## Task requirements
(A) In the excerpt on miRNA testing in sepsis, what served as the internal control for miRNA detection in RT-qPCR?
(B) Carry the excerpt on miRNA testing in sepsis forward from its last line.

## Excerpt
According to microarray assay, 305 miRNAs with >2-fold expression changes (patients with sepsis vs. healthy people) were detected. Subsequently, the top 18 up- and downregulated miRNAs were selected for microarray analysis verification via RT-qPCR. The primers used for RT-qPCR were synthesized by Sangon Biotech Co., Ltd. and are listed in Table II. Total RNA was extracted using RNAiso Plus (cat. no. 9108; Takara Bio, Inc.), and reverse transcribed into cDNA using miRNA First Strand cDNA Synthesis (Stem-loop Method) (cat. no. B532453; Sangon Biotech Co., Ltd.) according to the manufacturers' instructions. RT-qPCR was performed using SYBR Premix Ex Taq™ II (Takara Bio, Inc.) with U6 as an internal control for miRNA detection. The thermocycling conditions were as follows: Pre-denaturation at 95°C for 10 min, followed by 40 cycles of denaturing at 95°C for 5 sec, annealing at 60°C for 20 sec and elongation at 70°C for 10 sec. The melt curve conditions were as follows: 60°C to 95°C in increments of 0.3°C; this was used to determine the melting temperature of the detected miRNAs and primer dimers. The relative expression of DEMs was calculated using the comparative 2−ΔΔcq method (20) and the data were analyzed using SPSS v19.0 software (IBM Corp.).

Table II.

All primer sequences used in the current study.

Primer	Sequence (5′ to 3′)

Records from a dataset
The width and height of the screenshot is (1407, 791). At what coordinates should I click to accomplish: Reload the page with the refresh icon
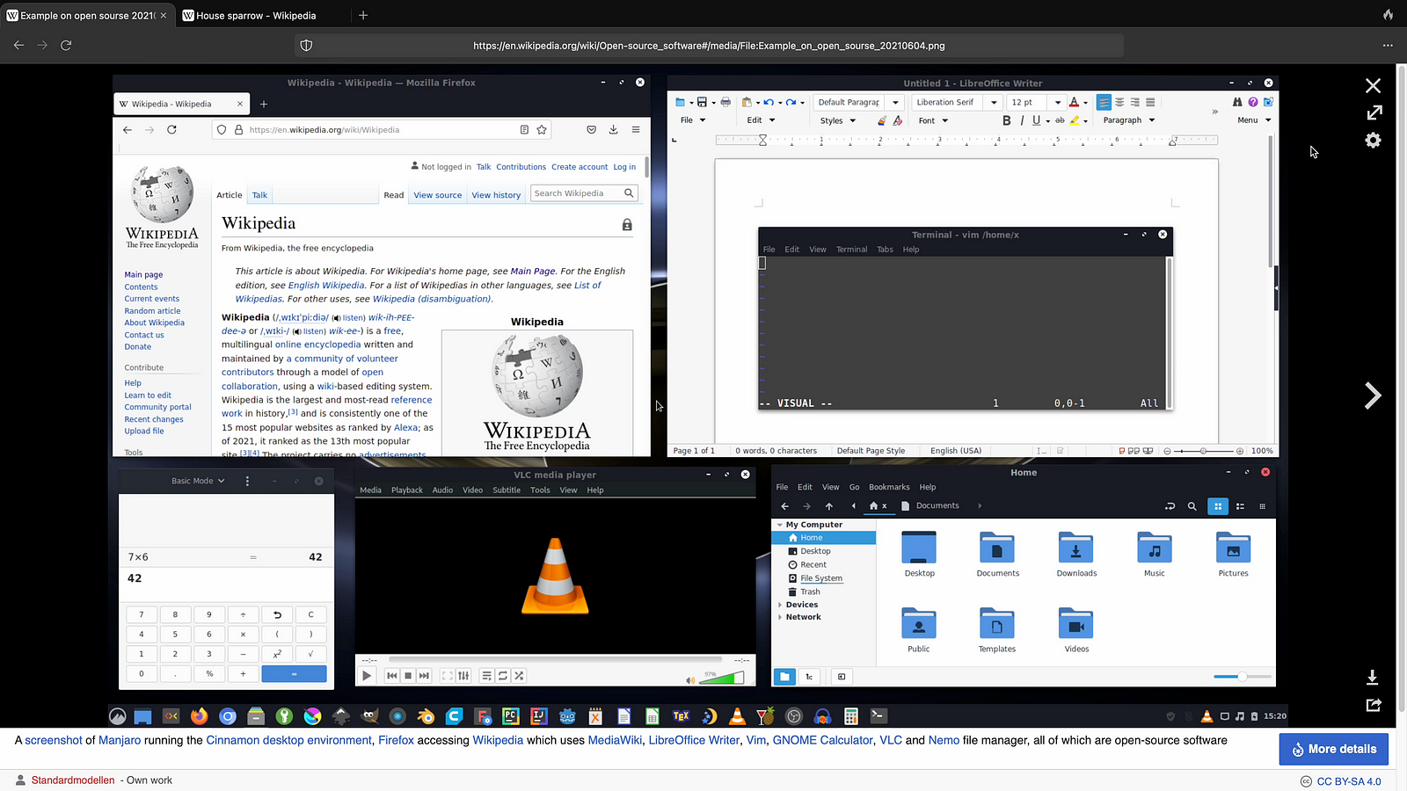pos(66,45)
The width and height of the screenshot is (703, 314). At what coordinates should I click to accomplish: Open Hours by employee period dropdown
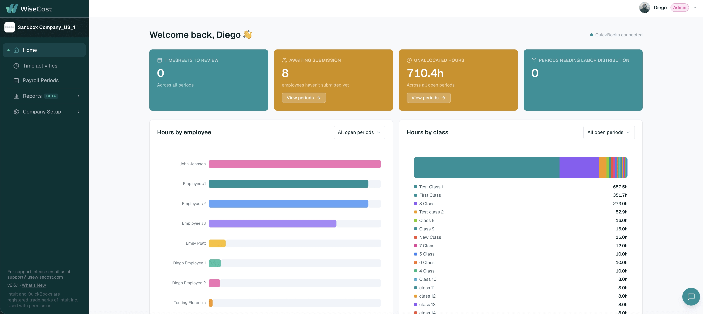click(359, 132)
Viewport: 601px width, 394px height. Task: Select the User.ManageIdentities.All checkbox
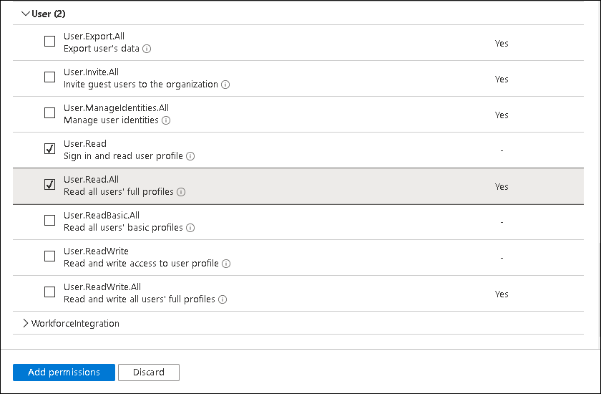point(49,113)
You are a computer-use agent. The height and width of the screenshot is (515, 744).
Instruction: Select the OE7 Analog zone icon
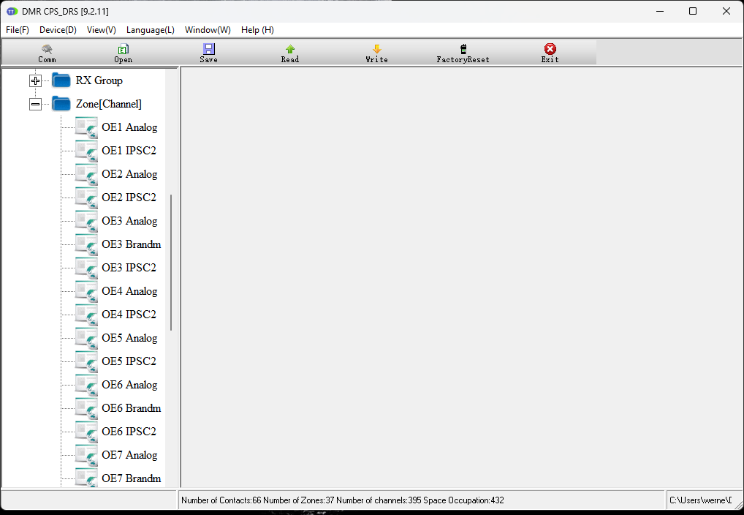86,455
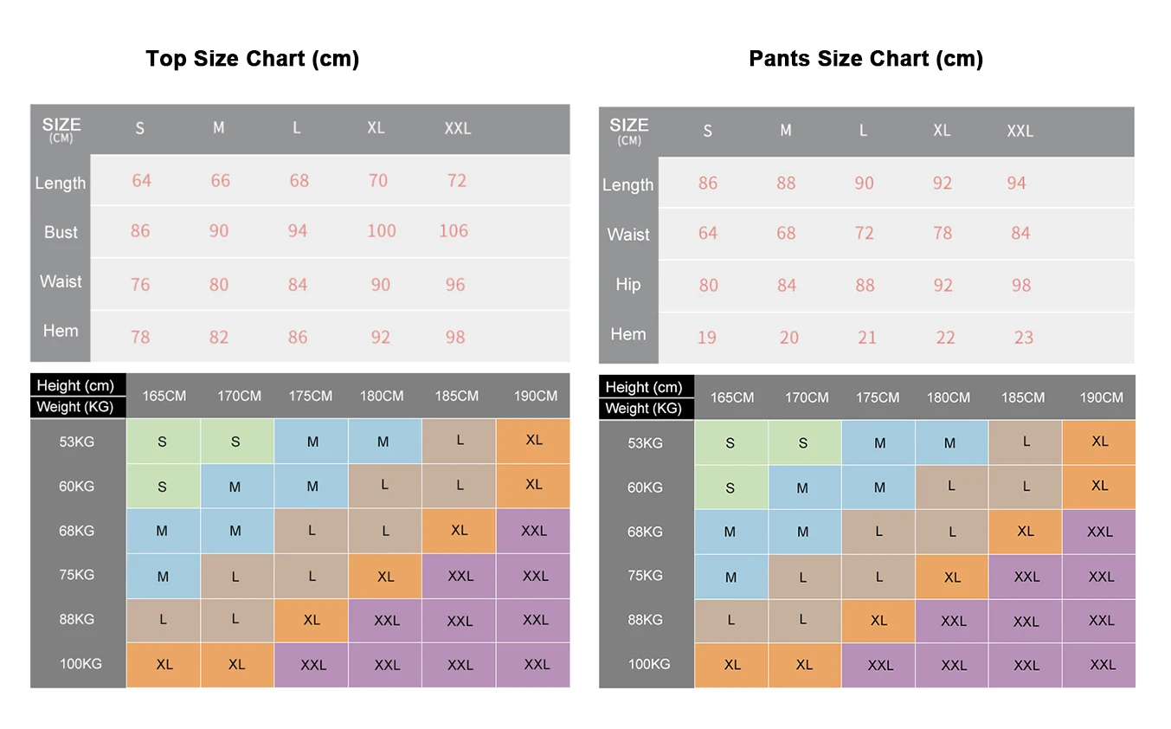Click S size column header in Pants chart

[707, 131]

## Results in order
(A) U6

(B)
hsa-miR-3663-3p	TGAGCACCACACAGGCCG
hsa-miR-625-5p	AGGGGGAAAGTTCTATAGTCC
hsa-miR-892b	CACTGGCTCCTTTCTGGGT
hsa-miR-491-5p	AGTGGGGAACCCTTCCATGA
hsa-miR-592	GATTGTGTCAATATGCGATGATGT
hsa-miR-3591-3p	AAACACCATTGTCACACTCCAC
hsa-miR-6514-3p	CTGCCTGTTCTTCCACTCC
hsa-miR-4694-5p	ATCCCGTAUCTCTTCGTCTTCGA
hsa-miR-362-5p	AATCCTTGGAACCTAGGTGTGA
hsa-miR-1260b	ATCCCACCACTGCCACCAT
hsa-miR-491-3p	CTTATGCAAGATTCCCTTCTA
hsa-miR-501-3p	GCGGCGGAATGCACCCGGGCAAG
hsa-miR-17-3p	GCCGCAAAGTGCTTACAGTG
hsa-miR-6881-3p	TCTGGCTTGTATCTAGCGTATGA
hsa-miR-501-5p	AATCCTTTGTCCCTGGGTGAGA
hsa-miR-6756-5p	TTTTTCCGATTATTGCTCCTGACC
hsa-miR-6752-5p	TACTGCCCTGACCTGTCCTGTCC
hsa-miR-6786-5p	TAACCGCACTGTCTGGTAAAGAT
Universal reverse	GTGCAGGGTCCGAGGT
miRNA primer
Human-TDAG8
Forward	TTCCTGGGCTACGCAATACC
Reverse	CCGTAGCTTGGTTGTGCTTC
Human TLR4
Forward	TTCCTGGGCTACGCAATACC
Reverse	CCGTAGCTTGGTTGTGCTTC
GAPDH
Forward	CAGGAGGCATTGCTGATGAT
Reverse	GAAGGCTGGGGCTCATTT
U6
Forward	GCTTCGGCAGCACATATACTAAAAT
Reverse	CGCTTCACGAATTTGCGTGTCAT

hsa, Homo sapiens; miR, microRNA; TDAG8, T-cell death-associated gene 8; TLR4, toll-like receptor 4.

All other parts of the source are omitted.